Pazar gecesi Berat Kandili
Ramazan ayının müjdecisi olan mübarek Berat Kandili’ni de idrak edecek olmanın mutluluğunu yaşıyoruz.
Pazar gecesi idrak edilecek olan Berat Kandili hakkında bir açıklama yapan Erzurum İl Müftü Yardımcısı Mustafa Baytar: “Berat Kandili Müslümanların, sınırsız af ve merhamet sahibi olan Yüce Allah’a sığınarak günahlardan arındıkları, ilahi lütuf ve bereketlere eriştikleri müstesna zaman dilimlerinden birisidir.” dedi.

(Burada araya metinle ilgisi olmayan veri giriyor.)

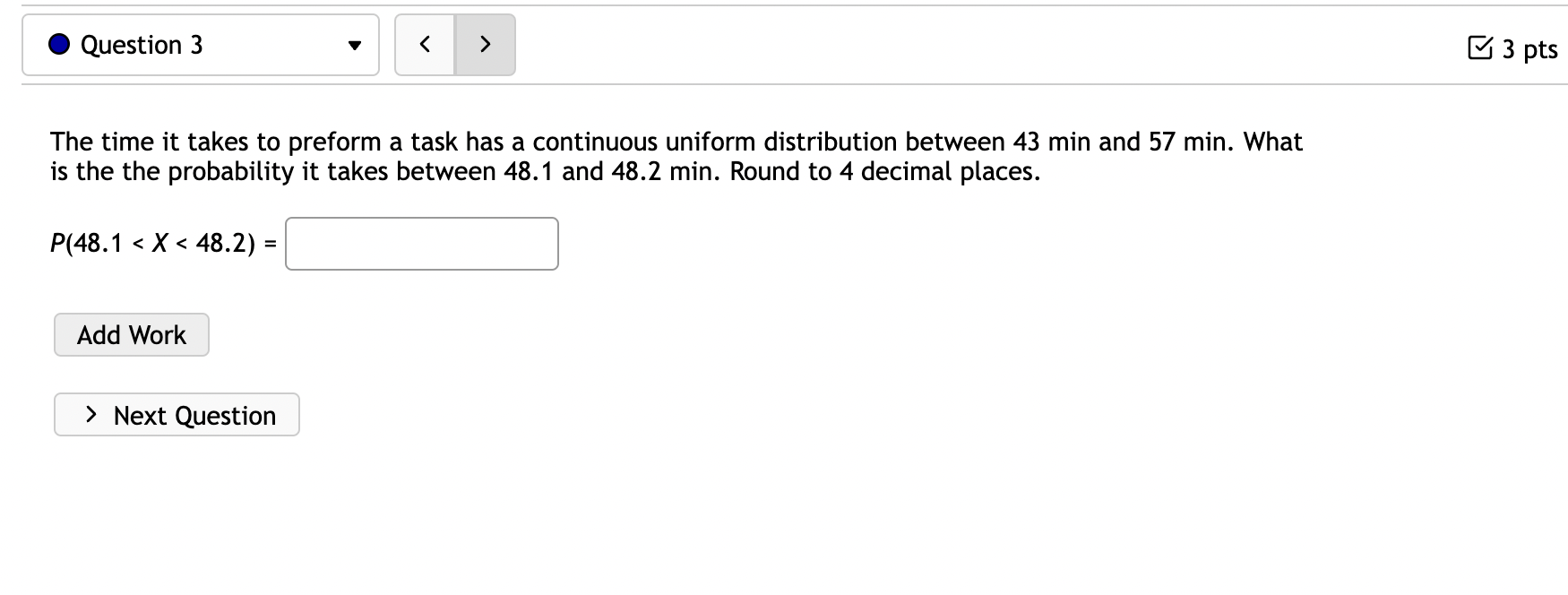1568x595 pixels.
Task: Click the previous question arrow control
Action: pyautogui.click(x=425, y=43)
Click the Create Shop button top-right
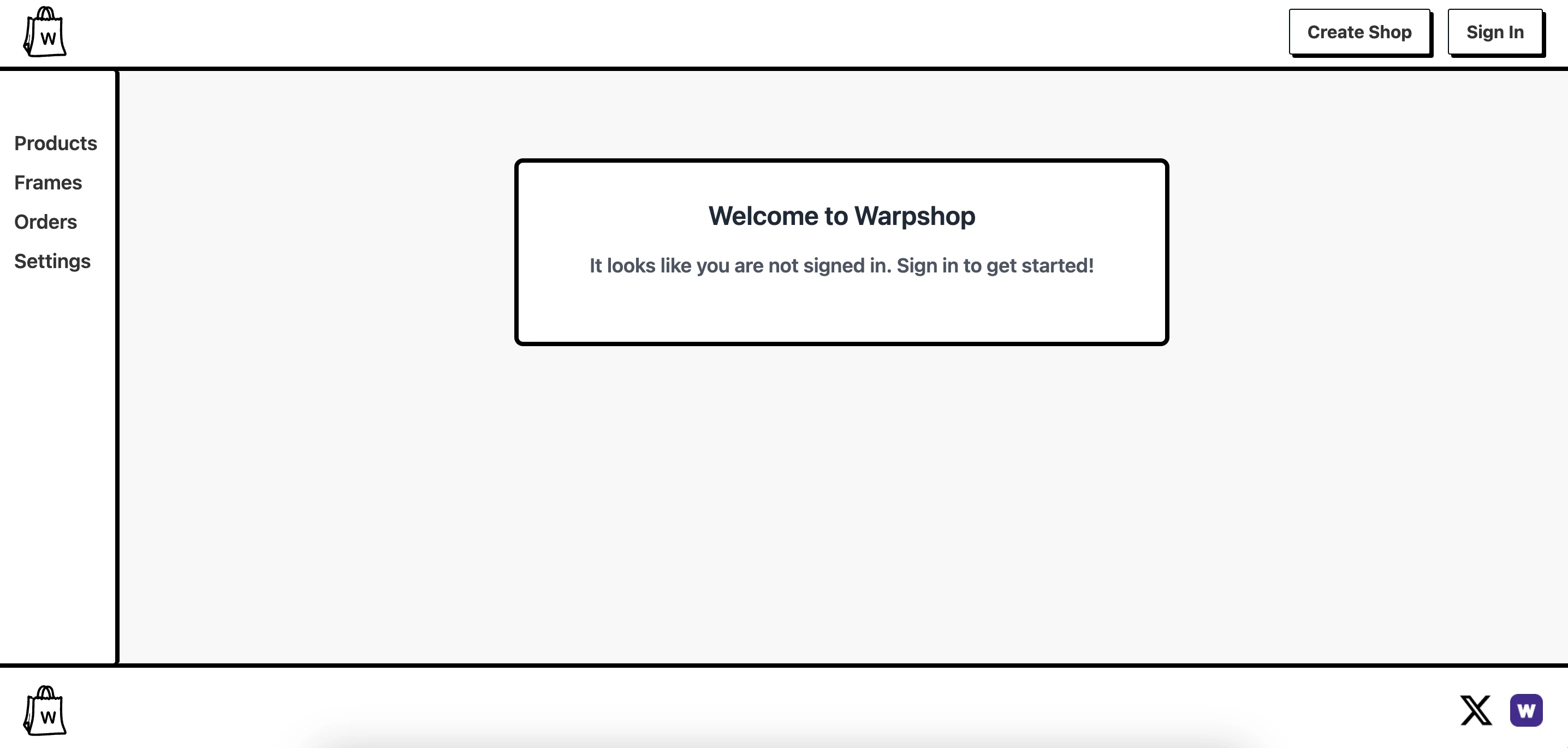Image resolution: width=1568 pixels, height=748 pixels. [1359, 31]
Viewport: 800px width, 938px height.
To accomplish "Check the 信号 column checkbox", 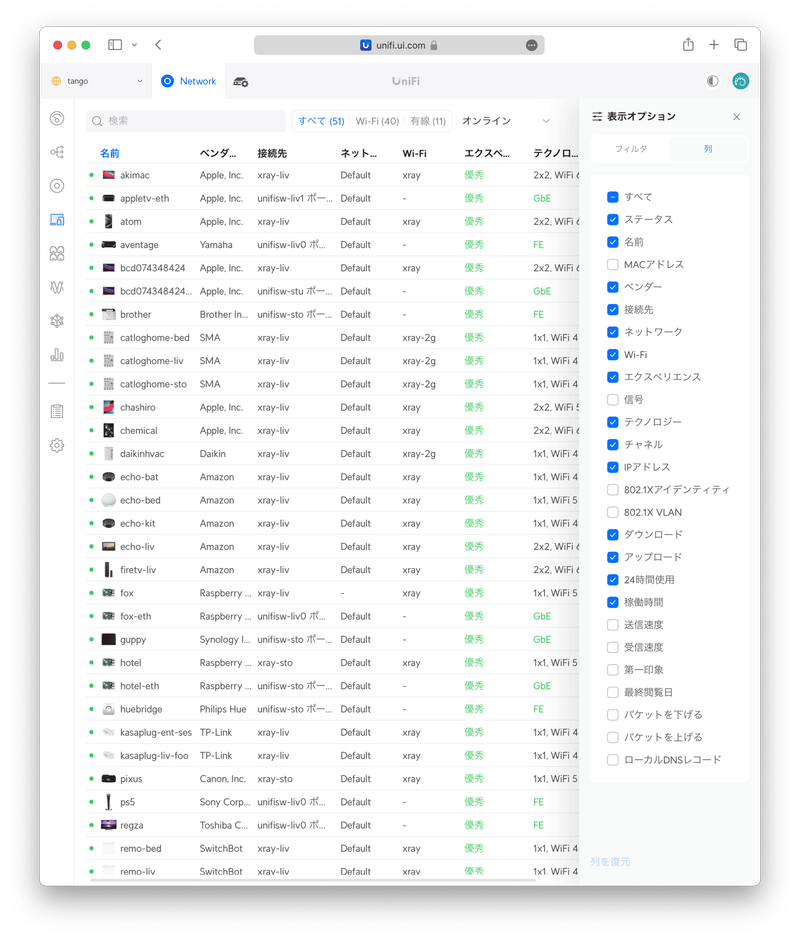I will pos(613,400).
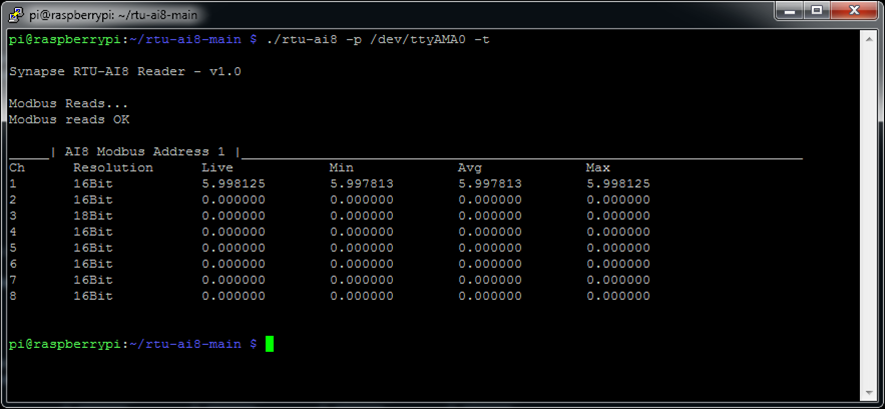Click the Live column header
885x409 pixels.
point(217,168)
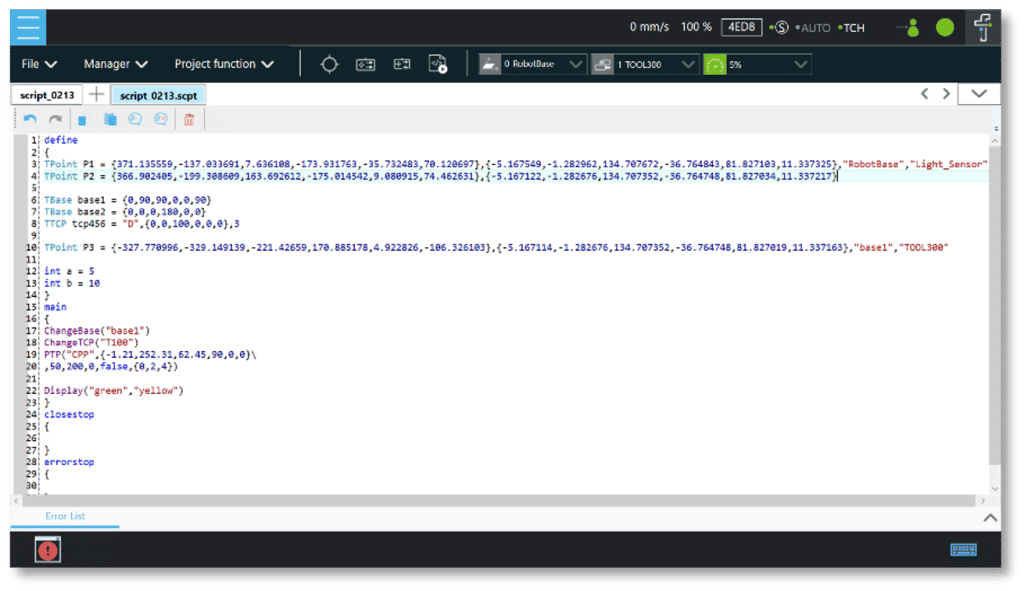Click the red trash delete icon
The height and width of the screenshot is (591, 1024).
click(x=188, y=119)
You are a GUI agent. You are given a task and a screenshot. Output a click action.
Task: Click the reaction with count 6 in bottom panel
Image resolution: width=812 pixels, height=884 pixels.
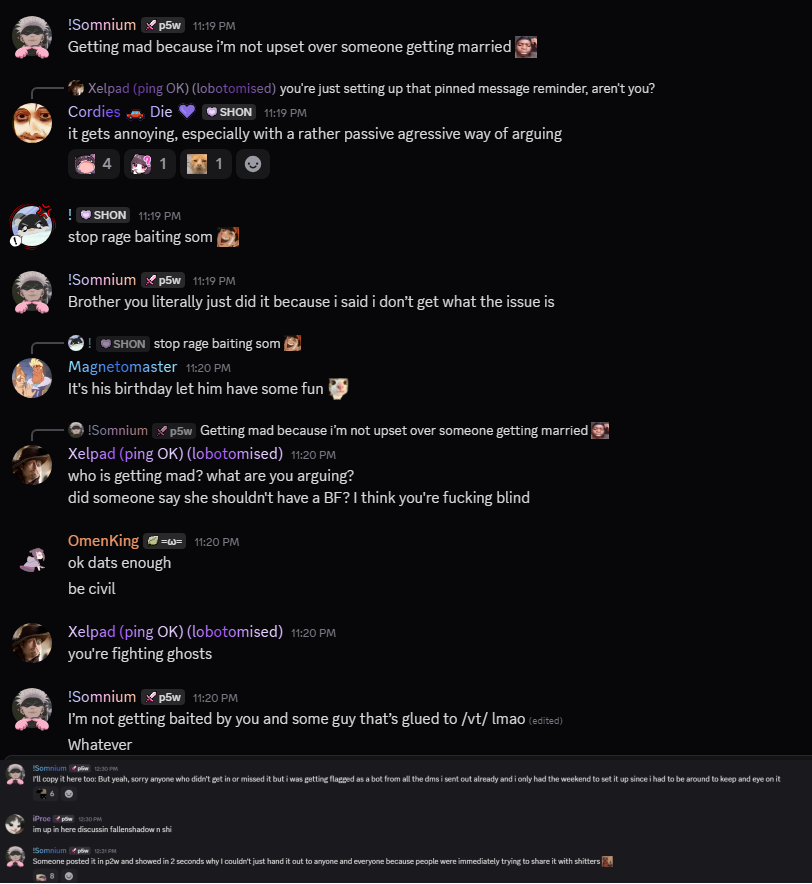pyautogui.click(x=45, y=794)
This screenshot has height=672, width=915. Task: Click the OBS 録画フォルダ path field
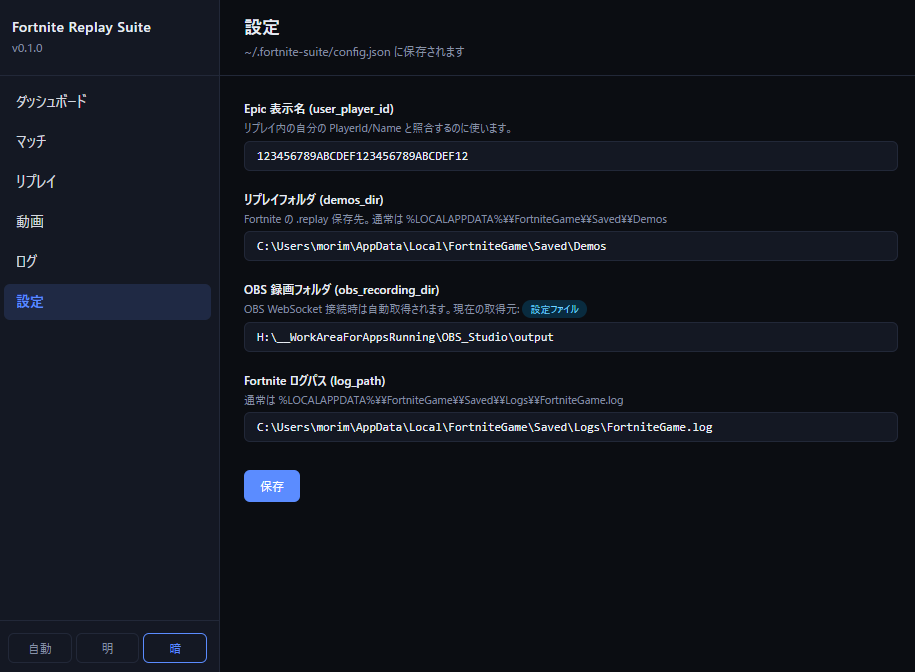click(x=570, y=337)
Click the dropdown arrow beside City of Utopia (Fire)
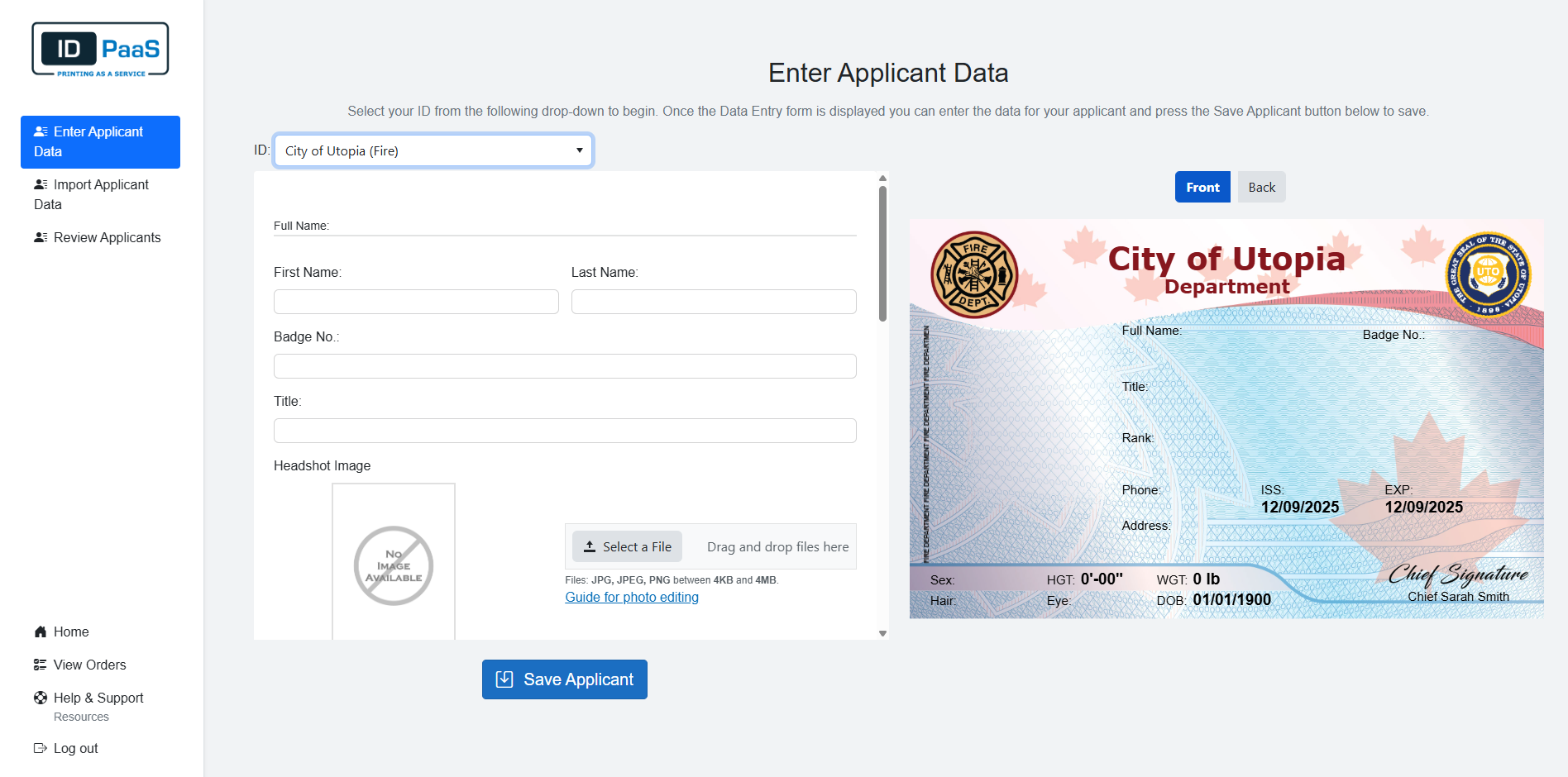Viewport: 1568px width, 777px height. [578, 150]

KIRGINLIKLAR UNUTULMALI, YOKSULLAR HATIRLANMALI
Müminler için bu gecenin, hem af, mağfiret ve ilahi rahmete kavuşma vesilesi, hem de birlik, beraberlik ve kardeşlik duygularını en yoğun bir şekilde yaşadıkları bir fırsat olduğunu söyleyen Baytar şöyle dedi:”Bu gecede kırgınlara son verilir, gönüller alınır, fakir fukara hatırlanır. Bu sebepledir ki asırlar boyu bu topraklar üzerinde yaşayan Müslüman ecdadımız, bu geceyi diğer kutsal geceler gibi, dini hayata derinlik kazandıran bir değer olarak görmüşler ve onu nefisleri kontrol altına almanın bir fırsatı olarak değerlendirmişlerdir.”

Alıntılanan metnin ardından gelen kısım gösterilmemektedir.